[[ Task inputs open ]]
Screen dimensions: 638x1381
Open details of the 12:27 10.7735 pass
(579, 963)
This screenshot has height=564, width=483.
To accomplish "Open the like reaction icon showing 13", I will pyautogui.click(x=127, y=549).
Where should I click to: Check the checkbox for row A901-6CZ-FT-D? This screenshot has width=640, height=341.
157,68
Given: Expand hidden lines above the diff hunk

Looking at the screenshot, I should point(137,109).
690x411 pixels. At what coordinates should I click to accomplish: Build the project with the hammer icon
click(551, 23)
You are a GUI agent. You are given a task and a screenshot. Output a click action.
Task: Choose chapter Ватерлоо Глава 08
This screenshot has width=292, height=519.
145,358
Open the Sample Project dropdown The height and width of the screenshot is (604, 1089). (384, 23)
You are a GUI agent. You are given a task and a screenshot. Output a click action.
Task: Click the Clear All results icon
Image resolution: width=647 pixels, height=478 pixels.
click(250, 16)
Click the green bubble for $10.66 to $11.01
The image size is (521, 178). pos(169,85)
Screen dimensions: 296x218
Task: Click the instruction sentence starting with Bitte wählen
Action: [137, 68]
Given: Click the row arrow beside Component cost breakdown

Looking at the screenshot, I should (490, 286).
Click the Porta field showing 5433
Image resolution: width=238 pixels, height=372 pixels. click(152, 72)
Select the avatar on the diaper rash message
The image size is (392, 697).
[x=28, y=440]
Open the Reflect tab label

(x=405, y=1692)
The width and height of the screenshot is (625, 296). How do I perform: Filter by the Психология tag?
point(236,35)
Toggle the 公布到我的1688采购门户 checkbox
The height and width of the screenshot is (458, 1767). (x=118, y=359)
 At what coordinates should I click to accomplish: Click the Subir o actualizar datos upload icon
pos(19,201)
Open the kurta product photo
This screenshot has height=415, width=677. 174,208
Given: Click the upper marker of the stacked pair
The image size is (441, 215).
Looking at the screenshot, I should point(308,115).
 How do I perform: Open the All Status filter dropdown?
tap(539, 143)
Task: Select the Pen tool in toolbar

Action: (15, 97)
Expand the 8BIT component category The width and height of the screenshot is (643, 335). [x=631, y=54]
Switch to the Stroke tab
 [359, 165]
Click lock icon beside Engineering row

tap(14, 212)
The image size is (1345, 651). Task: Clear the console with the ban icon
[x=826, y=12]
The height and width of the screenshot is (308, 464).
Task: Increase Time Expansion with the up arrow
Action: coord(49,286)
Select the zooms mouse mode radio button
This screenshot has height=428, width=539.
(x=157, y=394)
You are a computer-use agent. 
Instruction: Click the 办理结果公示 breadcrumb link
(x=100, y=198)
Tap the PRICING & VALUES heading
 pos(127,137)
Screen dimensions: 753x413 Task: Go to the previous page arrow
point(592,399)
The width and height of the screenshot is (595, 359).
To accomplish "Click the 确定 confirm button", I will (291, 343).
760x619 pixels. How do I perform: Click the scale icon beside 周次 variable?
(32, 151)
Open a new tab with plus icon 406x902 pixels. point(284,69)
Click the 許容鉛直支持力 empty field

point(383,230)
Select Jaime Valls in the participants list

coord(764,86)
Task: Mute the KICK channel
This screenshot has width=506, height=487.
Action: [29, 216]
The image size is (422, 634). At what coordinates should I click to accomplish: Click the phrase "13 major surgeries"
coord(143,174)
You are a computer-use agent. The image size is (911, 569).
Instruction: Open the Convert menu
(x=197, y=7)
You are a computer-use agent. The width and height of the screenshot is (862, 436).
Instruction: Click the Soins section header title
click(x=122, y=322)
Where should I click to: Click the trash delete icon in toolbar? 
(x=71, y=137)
[[ Task inputs closed ]]
• Work to complete: Please find how many lines of the entries above include the string "will", giving the number and nothing else.

• Exercise output: 2